[start of DOCUMENT]

Offering a Choice in Tax Assessment
Week of:
February 23, 1997

F.R. Duplantier

by:

F.R. Duplantier

black dot

E-Mail us!

Home Page

Back to Columns

Radio Stations

Subscribe



America's Future
7800 Bonhomme
St. Louis MO 63105

Phone: 314-725-6003
Fax: 314-721-3373


black dot

Our first 50 years . . .
Our First Fifty Years
black dot

Most Americans would prefer to pay a flat-rate income tax -- and they may get that chance, now that someone has come up with a clever way to overcome the objections of special interests.

"The vast majority of taxpayers and economists agree that a simple flat-rate tax system would be vastly superior to the 5.5-million-word Internal Revenue Code we tolerate today," observes Stephen Moore of the Cato Institute. "Yet the political obstacles to common-sense simplification have so far proved insurmountable."

Moore thinks he has figured out a way to overcome opposition to the flat tax. Americans, he says, like the simplicity of the flat-tax idea, but "they are not enthusiastic about parting with such sacred-cow deductions as those for mortgage interest, charitable donations, and health benefits." Taxpayers who currently take large deductions would probably wind up paying somewhat more with a flat tax, he concedes, and the special interests that profit from the current tax system would undoubtedly suffer a loss in income.

[end of DOCUMENT]

[OBJECTIVE 1] Rewrite everything from the first row down to the row containing "click(x=286, y=68)", changing "briefcase" to "suitcase" and keeping everything else the same.

[start of RECORDS TO PROCESS]

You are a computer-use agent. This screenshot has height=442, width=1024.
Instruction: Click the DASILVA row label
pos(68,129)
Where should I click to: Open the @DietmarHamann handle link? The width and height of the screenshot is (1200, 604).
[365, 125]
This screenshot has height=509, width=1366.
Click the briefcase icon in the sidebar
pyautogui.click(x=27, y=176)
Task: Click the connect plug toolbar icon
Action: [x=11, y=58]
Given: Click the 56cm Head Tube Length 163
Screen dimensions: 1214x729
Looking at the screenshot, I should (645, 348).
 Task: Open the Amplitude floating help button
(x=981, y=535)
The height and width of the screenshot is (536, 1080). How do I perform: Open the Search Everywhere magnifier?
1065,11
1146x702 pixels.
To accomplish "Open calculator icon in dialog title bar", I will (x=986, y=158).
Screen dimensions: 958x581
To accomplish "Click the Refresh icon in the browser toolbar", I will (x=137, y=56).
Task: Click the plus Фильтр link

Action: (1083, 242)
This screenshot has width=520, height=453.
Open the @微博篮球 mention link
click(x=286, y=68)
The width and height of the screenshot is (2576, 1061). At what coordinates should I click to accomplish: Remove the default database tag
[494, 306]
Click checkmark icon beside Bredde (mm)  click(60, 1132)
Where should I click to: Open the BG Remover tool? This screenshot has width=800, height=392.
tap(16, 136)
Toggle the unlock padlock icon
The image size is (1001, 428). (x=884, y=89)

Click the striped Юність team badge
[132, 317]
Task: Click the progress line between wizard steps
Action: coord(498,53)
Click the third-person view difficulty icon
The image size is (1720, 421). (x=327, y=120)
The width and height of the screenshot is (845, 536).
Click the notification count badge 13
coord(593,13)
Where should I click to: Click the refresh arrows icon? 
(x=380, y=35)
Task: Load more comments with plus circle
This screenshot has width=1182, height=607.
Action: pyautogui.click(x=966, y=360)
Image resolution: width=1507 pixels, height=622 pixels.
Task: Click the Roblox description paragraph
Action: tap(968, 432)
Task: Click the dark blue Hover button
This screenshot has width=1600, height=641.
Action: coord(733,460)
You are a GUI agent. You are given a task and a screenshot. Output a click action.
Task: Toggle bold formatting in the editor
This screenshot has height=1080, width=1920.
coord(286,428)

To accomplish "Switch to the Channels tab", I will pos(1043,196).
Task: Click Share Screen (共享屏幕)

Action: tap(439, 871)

[end of RECORDS TO PROCESS]

[OBJECTIVE 2] In the tax column, which organization is Stephen Moore with?

[FINAL RESULT 1]
You are a computer-use agent. This screenshot has height=442, width=1024.
Instruction: Click the DASILVA row label
pos(68,129)
Where should I click to: Open the @DietmarHamann handle link? The width and height of the screenshot is (1200, 604).
[365, 125]
This screenshot has height=509, width=1366.
Click the suitcase icon in the sidebar
pyautogui.click(x=27, y=176)
Task: Click the connect plug toolbar icon
Action: [x=11, y=58]
Given: Click the 56cm Head Tube Length 163
Screen dimensions: 1214x729
Looking at the screenshot, I should (645, 348).
 Task: Open the Amplitude floating help button
(x=981, y=535)
The height and width of the screenshot is (536, 1080). How do I perform: Open the Search Everywhere magnifier?
1065,11
1146x702 pixels.
To accomplish "Open calculator icon in dialog title bar", I will (x=986, y=158).
Screen dimensions: 958x581
To accomplish "Click the Refresh icon in the browser toolbar", I will (x=137, y=56).
Task: Click the plus Фильтр link

Action: (1083, 242)
This screenshot has width=520, height=453.
Open the @微博篮球 mention link
click(x=286, y=68)

[FINAL RESULT 2] The Cato Institute.